Neither brother knew whether it was very early in the morning or very late at night (both being damned near the same thing Tom thought). They only knew that while Spring had technically arrived, the nights and mornings still bore a sharp chill.

"Alright lads, steady, our boat's right there, let's go sailing!" Sergeant Major Lewis called out.

"Sarn't Major, haven't ye had enough of boats for the time being?" Will joked, all were well aware that the sergeant major had been sick as a dog the entire Atlantic crossing.

"That's enough out of you Will Clark! Move laddies, let's get aboard!"

The crossing was uneventful, the grenadiers stood quietly as the sailors rowed them across the water.
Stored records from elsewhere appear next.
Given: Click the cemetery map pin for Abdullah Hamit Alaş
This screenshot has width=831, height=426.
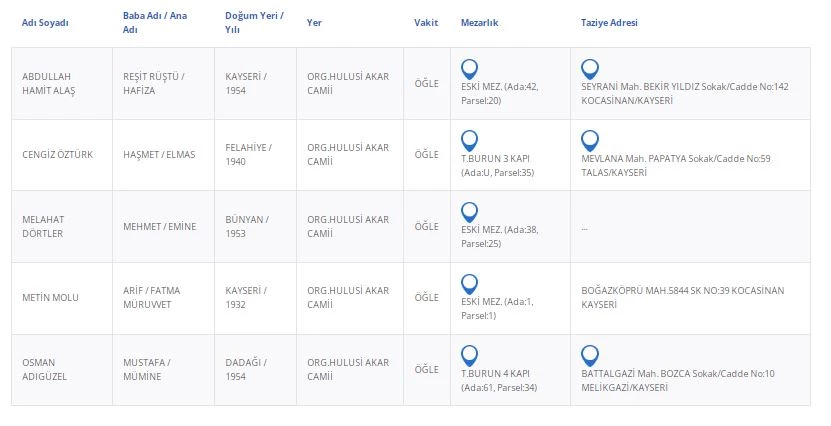Looking at the screenshot, I should pos(469,69).
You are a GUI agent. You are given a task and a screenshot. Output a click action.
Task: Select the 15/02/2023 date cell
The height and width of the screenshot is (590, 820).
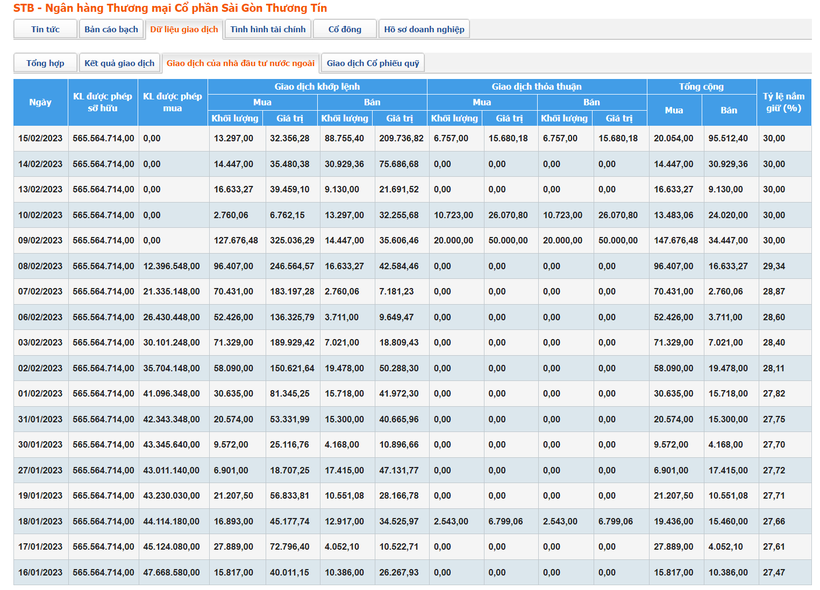(x=40, y=138)
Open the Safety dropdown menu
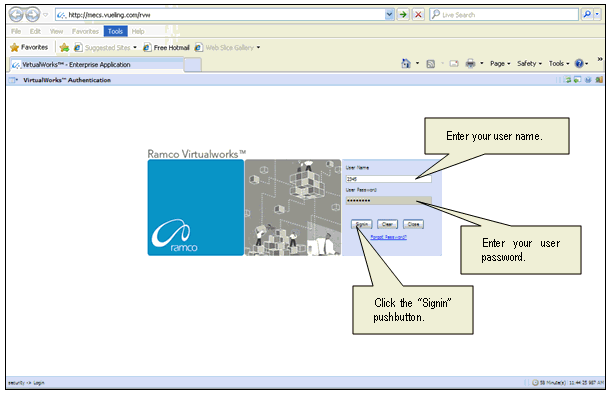The height and width of the screenshot is (394, 609). pyautogui.click(x=529, y=63)
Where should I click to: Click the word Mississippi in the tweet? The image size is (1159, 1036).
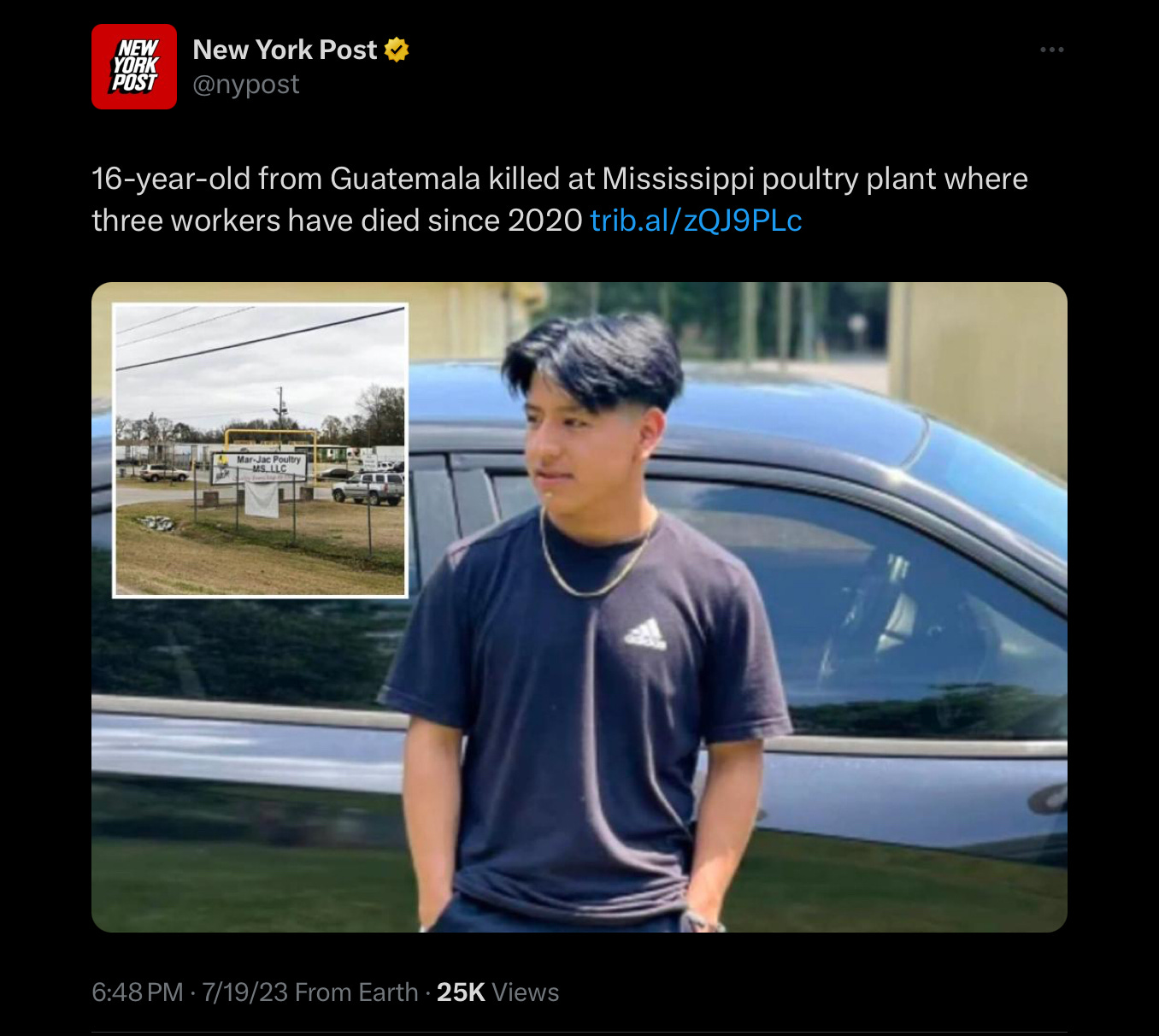678,179
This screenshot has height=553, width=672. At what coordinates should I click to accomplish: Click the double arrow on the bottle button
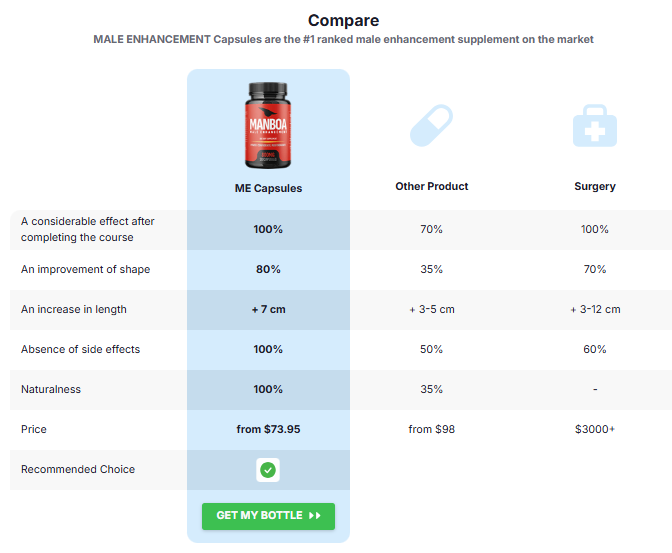tap(314, 516)
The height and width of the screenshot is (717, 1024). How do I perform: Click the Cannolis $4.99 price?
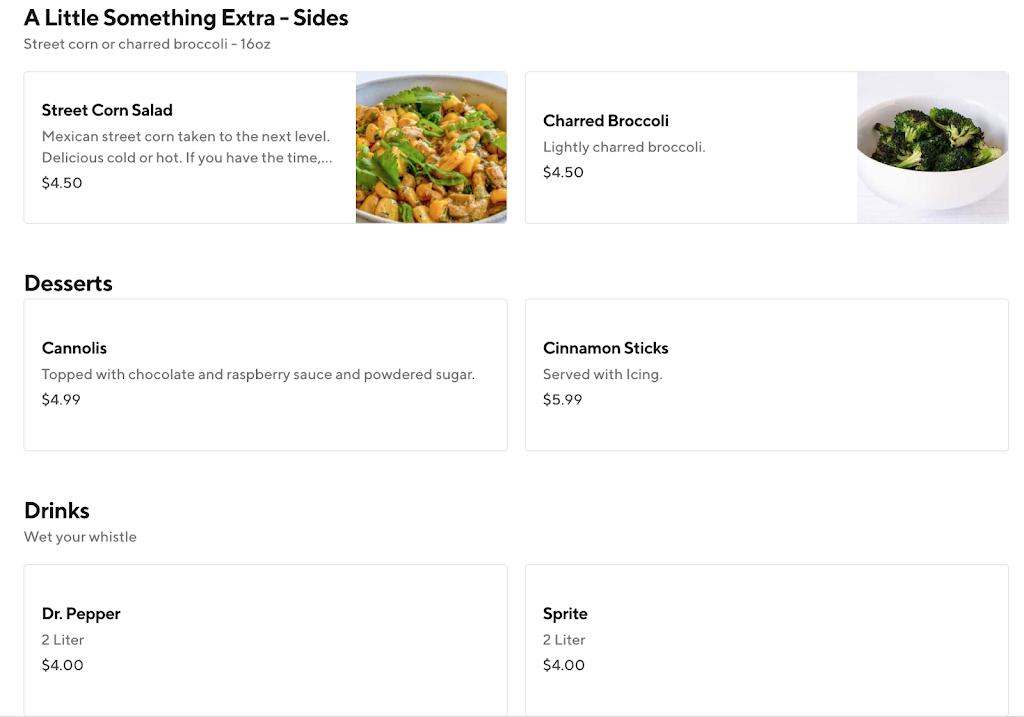61,400
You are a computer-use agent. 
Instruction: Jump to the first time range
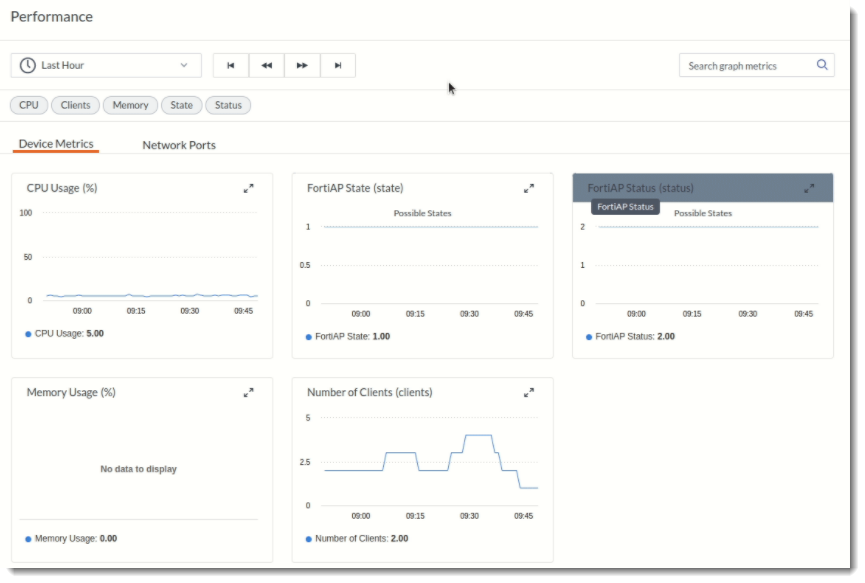[231, 66]
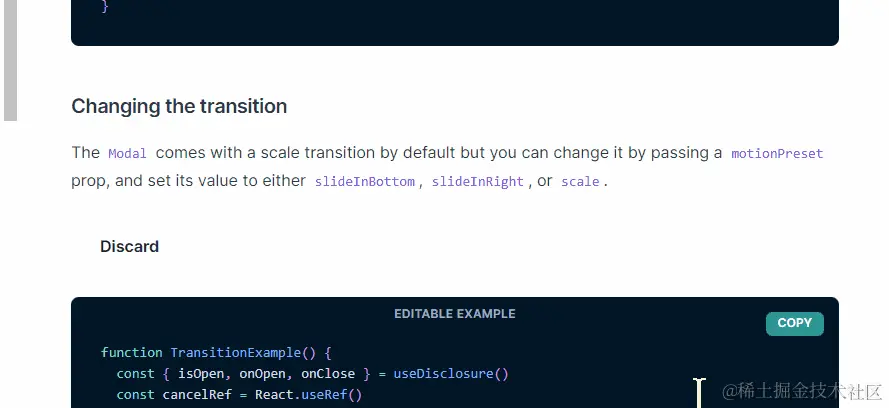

When the boat finally grounded on the opposite shore, the men scrambled over the sides, into the cold water, and formed up quickly.

"My bloody boots are soaked through, this army life will be the death of me yet." Will grumbled to his older brother, hoping that the sergeant major hadn't heard him.

"Jesus Will, keep your voice down..." Tom Clark began, only to be interrupted by Sergeant Major Lewis, who missed nothing and heard everything in "his" company.

"So Will Clark, chattering like a magpie again are we? The army might not be the death of ye, but I swear that I will kill you myself if you don't shut your gob!"

"Yes, Sarn't Major, sorry Sarn't Major."

As Lewis turned and walked to the front of the company, to make sure the leftenant didn't make a complete hash of things, Will Clark stuck his tongue out.

"Stick it out again Clark and I'll have you flogged."

With that Will shut his mouth, wondering if the sergeant major was some sort of demon, the man never missed a trick.



The sun was well up before the assembled troops moved off, whereas it had been quite brisk before, as the dew evaporated in the bright sun it was growing quite hot. Nothing like a brisk march and a wool coat to warm a fellow up!

A small village green was just ahead, from his position near the flank of the column, Tom Clark could see there was a small body of men formed upon the green. In civilian clothing but he could see that these men were armed. "What deviltry is afoot this fine morning?" he wondered.

An officer rode out ahead of the column and directed the men to their left, ordering them from march column to line formation. When that maneuver was completed, the officer ordered the men to halt. The command rippled down the column behind them as well, repeated by each commander in turn.

Then the mounted man faced the grenadier company and ordered...

"Company will fix bayonets!"

The grenadiers reached back and gripped the sockets of their bayonets. Tom could see that his brother Will looked very pale, obviously he had seen the armed men as well.

"Fix!"

A ripple of movement down the line...

"BAYONETS!"

With bayonets now fixed, the grenadiers stood like statues, the officer wheeled his horse towards the men on the green and ordered them to lay down their arms and disperse at once, in the name of the King!

The armed civilians seemed to waver, ever so slightly. Tom could not understand how these few civilians, armed with what appeared to be older versions of the musket the grenadiers carried and not a few fowling pieces as well, thought they could withstand the might of the British Army.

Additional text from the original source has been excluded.